Die russische Luftfahrtbranche steht vor beispiellosen Schwierigkeiten. Die Kraftstoffkrise, die mit Unterbrechungen an Autobenzinstationen begann, hat sich rasch auf den Himmel ausgeweitet. Die größten Flughäfen des Landes sind gezwungen, strenge Einschränkungen für das Betanken von Flugzeugen einzuführen, was die Ununterbrochenheit des Flugverkehrs gefährdet.

Einsparungsmodus: Wie viel Kerosin für den Flug erlaubt ist

Die Lage auf dem Markt für Flugkraftstoff hat einen kritischen Punkt erreicht. Die Flughäfen von Machatschkala, Mineralnyje Wody, Krasnodar, Astrachan und Nischni Nowgorod haben die Piloten offiziell über die Einführung von Obergrenzen informiert. Das Betanken erfolgt nun ausschließlich in dem Volumen, das für die Durchführung eines bestimmten Fluges erforderlich ist, ohne Reserve für unvorhergesehene Umstände.

Am Flughafen Machatschkala wurden strenge Quoten eingeführt: Für Flüge nach Dubai darf nicht mehr als 8 Tonnen Kraftstoff an Bord genommen werden, und für die Richtung Minsk liegt das Limit bei 3,5 Tonnen. Dies bedeutet, dass die Fluggesellschaften ihre Routen und die Planung überarbeiten müssen, um Situationen mit Kraftstoffmangel in der Luft zu vermeiden.
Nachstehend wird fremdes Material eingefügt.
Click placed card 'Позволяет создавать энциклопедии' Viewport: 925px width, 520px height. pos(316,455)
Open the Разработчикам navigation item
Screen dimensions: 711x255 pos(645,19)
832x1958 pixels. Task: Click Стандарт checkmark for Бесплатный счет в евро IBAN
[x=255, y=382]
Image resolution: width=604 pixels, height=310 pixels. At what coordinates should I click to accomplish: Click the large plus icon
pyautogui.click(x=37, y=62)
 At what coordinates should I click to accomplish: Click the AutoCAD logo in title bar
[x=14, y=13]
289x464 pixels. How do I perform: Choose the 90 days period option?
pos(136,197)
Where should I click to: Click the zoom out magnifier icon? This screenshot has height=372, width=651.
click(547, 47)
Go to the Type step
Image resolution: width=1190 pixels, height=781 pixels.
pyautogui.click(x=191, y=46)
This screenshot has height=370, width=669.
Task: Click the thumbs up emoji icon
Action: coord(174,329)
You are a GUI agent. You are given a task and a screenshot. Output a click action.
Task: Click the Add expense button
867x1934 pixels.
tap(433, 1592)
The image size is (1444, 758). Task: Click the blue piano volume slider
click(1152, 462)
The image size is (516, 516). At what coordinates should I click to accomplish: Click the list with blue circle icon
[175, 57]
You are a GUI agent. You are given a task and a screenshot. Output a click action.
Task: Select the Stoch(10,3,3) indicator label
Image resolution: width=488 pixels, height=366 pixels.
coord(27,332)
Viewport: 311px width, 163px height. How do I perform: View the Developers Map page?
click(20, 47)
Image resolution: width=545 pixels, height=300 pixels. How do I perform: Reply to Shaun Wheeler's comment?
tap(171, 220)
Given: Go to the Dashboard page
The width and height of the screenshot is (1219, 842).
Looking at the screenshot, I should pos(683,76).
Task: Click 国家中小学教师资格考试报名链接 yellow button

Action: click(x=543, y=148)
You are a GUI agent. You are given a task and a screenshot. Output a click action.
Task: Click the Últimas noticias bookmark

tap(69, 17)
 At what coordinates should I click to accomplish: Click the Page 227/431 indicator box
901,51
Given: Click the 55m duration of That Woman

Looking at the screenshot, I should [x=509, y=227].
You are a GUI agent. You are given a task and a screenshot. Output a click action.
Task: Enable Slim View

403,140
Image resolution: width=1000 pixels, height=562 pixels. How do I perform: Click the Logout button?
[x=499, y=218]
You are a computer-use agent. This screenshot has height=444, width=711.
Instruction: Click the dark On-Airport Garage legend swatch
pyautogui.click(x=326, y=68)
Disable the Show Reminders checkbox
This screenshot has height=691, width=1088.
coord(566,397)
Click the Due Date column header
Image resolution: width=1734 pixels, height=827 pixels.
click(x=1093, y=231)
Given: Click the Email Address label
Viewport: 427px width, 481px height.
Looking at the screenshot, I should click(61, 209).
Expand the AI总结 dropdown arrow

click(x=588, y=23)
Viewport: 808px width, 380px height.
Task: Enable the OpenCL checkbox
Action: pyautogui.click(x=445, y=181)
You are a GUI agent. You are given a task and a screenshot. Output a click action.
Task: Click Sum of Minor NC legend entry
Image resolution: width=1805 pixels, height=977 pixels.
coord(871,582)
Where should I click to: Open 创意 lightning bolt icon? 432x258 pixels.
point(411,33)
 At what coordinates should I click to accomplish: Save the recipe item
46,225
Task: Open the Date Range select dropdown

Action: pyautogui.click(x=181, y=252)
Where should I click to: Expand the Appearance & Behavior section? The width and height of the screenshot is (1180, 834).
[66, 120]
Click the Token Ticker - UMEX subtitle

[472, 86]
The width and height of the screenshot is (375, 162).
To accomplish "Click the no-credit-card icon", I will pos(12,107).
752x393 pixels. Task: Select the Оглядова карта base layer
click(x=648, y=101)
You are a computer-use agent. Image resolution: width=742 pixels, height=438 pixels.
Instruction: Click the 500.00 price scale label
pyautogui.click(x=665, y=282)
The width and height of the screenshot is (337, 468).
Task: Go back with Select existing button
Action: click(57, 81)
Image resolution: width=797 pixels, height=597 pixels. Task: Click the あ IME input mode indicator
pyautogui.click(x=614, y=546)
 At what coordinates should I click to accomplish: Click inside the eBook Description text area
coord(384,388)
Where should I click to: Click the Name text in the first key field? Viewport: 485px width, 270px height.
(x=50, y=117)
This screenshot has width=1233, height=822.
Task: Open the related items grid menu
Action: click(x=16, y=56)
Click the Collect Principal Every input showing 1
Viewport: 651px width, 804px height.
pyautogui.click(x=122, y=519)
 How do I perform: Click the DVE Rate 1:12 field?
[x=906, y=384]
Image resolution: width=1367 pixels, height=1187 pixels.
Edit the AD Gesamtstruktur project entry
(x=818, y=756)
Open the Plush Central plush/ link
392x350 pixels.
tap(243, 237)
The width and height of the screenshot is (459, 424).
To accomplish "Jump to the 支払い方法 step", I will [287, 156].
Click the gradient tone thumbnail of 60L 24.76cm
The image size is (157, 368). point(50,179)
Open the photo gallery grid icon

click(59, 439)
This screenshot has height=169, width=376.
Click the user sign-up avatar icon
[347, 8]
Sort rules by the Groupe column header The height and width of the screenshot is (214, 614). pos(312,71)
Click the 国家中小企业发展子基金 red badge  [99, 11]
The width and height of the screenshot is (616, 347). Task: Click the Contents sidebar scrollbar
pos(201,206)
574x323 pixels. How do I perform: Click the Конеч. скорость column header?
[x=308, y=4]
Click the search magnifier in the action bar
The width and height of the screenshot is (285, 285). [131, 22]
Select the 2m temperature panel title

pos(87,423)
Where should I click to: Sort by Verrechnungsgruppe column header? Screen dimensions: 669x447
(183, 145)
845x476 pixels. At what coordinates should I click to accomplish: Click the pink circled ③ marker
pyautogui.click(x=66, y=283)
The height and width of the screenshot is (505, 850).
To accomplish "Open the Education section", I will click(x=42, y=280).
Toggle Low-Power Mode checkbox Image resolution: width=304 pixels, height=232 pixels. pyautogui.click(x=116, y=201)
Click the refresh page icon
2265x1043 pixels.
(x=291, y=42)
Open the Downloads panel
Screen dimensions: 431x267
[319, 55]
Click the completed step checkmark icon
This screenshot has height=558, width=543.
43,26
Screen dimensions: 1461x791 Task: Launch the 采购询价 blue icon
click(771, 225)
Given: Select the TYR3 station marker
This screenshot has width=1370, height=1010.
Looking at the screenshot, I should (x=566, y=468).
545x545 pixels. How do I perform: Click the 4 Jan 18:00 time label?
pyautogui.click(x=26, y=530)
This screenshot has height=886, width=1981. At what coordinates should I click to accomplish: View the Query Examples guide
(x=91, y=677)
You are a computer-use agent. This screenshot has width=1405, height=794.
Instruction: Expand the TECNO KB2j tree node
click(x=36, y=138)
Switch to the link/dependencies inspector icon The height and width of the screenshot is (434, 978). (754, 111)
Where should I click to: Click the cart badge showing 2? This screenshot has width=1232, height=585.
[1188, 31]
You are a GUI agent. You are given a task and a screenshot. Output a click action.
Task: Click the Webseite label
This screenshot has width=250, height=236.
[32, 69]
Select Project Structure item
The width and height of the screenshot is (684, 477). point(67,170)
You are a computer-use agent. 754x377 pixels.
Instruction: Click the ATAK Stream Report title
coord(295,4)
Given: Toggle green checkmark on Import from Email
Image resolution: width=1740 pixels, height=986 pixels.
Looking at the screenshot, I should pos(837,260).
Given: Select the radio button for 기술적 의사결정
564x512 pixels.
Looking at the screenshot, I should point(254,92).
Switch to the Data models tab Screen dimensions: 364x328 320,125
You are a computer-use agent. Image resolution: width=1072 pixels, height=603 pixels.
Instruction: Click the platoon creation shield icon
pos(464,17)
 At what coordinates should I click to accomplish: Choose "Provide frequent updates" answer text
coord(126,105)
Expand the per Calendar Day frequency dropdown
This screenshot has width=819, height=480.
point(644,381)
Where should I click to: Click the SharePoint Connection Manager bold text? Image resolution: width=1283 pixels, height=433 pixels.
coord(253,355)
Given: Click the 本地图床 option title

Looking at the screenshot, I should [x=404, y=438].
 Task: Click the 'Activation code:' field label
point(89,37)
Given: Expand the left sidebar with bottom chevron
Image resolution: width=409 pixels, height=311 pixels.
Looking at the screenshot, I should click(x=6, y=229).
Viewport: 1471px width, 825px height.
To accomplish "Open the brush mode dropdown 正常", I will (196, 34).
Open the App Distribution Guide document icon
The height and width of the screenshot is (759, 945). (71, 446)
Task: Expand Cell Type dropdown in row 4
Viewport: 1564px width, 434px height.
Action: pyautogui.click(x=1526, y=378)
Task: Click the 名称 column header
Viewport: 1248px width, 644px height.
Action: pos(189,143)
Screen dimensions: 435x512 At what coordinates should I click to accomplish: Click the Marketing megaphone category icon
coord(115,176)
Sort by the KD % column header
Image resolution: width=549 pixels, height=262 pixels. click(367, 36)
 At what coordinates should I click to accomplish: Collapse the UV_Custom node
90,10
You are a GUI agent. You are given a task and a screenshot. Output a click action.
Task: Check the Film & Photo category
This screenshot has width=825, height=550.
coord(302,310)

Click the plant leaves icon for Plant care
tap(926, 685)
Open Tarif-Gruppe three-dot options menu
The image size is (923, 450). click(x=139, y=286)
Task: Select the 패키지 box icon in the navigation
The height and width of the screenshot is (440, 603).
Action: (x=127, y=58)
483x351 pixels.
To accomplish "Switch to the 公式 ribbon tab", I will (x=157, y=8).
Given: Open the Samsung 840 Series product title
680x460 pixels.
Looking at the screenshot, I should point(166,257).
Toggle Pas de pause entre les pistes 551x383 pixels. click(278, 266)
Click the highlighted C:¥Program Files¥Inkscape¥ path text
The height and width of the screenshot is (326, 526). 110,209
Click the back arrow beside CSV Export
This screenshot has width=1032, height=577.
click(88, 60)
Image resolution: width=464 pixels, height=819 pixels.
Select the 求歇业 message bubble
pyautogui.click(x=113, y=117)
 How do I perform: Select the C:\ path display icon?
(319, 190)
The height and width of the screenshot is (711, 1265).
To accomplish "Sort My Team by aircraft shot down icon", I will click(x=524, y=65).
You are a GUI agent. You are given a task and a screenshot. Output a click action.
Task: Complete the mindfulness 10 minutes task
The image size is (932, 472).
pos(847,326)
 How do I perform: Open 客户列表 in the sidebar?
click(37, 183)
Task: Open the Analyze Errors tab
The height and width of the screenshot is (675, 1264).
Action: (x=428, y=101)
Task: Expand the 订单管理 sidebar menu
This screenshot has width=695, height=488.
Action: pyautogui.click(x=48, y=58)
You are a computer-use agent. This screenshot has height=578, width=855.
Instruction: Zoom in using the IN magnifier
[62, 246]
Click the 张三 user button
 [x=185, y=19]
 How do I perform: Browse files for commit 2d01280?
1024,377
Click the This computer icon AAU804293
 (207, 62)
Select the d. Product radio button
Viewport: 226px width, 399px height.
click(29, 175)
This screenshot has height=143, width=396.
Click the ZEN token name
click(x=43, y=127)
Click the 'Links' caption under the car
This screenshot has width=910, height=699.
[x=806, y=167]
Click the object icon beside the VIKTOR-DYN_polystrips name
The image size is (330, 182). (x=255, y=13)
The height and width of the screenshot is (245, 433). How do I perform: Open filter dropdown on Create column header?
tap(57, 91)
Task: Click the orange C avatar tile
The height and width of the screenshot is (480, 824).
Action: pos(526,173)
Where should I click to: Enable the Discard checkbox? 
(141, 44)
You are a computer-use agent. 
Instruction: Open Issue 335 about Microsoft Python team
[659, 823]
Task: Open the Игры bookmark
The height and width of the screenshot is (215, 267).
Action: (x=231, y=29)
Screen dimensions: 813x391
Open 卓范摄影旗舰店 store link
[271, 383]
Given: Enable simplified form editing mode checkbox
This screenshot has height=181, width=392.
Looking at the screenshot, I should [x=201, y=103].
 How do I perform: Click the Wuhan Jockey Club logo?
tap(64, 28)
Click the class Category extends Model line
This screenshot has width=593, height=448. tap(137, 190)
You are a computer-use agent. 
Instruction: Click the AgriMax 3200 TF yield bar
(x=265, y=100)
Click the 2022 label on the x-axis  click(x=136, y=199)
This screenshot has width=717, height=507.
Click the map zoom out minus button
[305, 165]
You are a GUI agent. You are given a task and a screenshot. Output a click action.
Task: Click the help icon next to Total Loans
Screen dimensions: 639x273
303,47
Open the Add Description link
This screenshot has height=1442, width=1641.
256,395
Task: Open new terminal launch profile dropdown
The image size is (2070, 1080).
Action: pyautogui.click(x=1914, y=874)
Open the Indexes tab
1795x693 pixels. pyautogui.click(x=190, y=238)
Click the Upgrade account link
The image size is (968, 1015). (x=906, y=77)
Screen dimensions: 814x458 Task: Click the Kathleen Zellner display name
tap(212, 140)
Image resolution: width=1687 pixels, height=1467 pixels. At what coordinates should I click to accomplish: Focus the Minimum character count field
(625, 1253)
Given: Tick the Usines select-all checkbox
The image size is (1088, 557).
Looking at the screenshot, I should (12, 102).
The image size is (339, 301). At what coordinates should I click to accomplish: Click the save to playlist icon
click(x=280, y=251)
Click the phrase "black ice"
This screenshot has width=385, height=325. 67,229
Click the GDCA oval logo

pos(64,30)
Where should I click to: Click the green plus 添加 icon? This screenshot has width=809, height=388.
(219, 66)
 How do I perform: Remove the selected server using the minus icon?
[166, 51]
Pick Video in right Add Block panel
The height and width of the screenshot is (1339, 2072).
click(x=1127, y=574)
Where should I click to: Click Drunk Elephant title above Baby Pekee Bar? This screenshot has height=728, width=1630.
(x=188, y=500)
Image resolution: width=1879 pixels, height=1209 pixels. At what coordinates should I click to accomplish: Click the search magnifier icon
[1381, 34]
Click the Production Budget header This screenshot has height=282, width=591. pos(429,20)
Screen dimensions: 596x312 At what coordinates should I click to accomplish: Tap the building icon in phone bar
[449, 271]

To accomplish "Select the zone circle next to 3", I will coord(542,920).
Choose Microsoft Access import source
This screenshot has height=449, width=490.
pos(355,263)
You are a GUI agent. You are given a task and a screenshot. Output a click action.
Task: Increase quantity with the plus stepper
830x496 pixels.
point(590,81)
Börsenkollaps und Rekordpreise

Die wirtschaftlichen Kennzahlen des Marktes bestätigen die Tiefe der Krise. Der Börsenhandel mit Flugkerosin ist faktisch zum Erliegen gekommen. Seit dem 4. Mai wurde an der St. Petersburger Waren- und Rohstoffbörse kein einziger Vertrag abgeschlossen. Laut Quellen wurden am 1. Juni im ganzen Land nur drei Tanks mit Kraftstoff verkauft.

Auf dem Großhandelsmarkt sind die Preise auf Rekordwerte gestiegen – 113.000 Rubel pro Tonne. Das ist 52 % höher als der Stand von Anfang März. Ende Mai begannen Fluggesellschaften bereits Briefe von Lieferanten zu erhalten, in denen die Unmöglichkeit des Betankens von Flugzeugen gemäß abgeschlossenen Verträgen an den Flughäfen von Sankt Petersburg, Jekaterinburg, Ufa und anderen Städten mitgeteilt wurde.

Ursache der Krise: Angriffe auf die Infrastruktur

Die Wurzel des Problems liegt in einem physischen Ressourcenmangel. Die systemische Ursache ist der Druck auf die Ölindustrie infolge einer Serie von Angriffen auf Raffinerien und logistische Ketten. Im Mai wurden 16 Werke getroffen, was zu einem fast vollständigen Stillstand der Ölverarbeitung im Zentrum Russlands führte.

Russland ist gezwungen, Rohstoffe vom Export auf den Binnenmarkt umzuleiten, doch diese Maßnahmen erweisen sich als unzureichend, um die Nachfrage zu decken. Als Reaktion auf die entstandene Situation hat die Regierung nach einem dringenden Treffen im Energieministerium den Export von Flugkerosin vom 1. Juni bis zum 30. November verboten. Das Ziel ist die Stabilisierung des Binnenmarktes, doch der Mangel wird bereits vor Ort spürbar.

Ausbreitung des Mangels im ganzen Land

Das Problem beschränkt sich nicht nur auf die Luftfahrt. Vor einigen Tagen wurde im Krasnodar-Krai der Verkauf von Kraftstoff an Tankstellen vorübergehend ausgesetzt, bedingt durch die hohe Nachfrage und Lieferunterbrechungen. Die Kraftstoffkrise, die im Süden begann, hat sich bereits auf Sibirien ausgebreitet. Benzinbeschränkungen wurden in Regionen eingeführt, die sich 5000 Kilometer von der Ukraine entfernt befinden, was auf einen massiven systemischen Ausfall bei der Energieversorgung des Landes hinweist.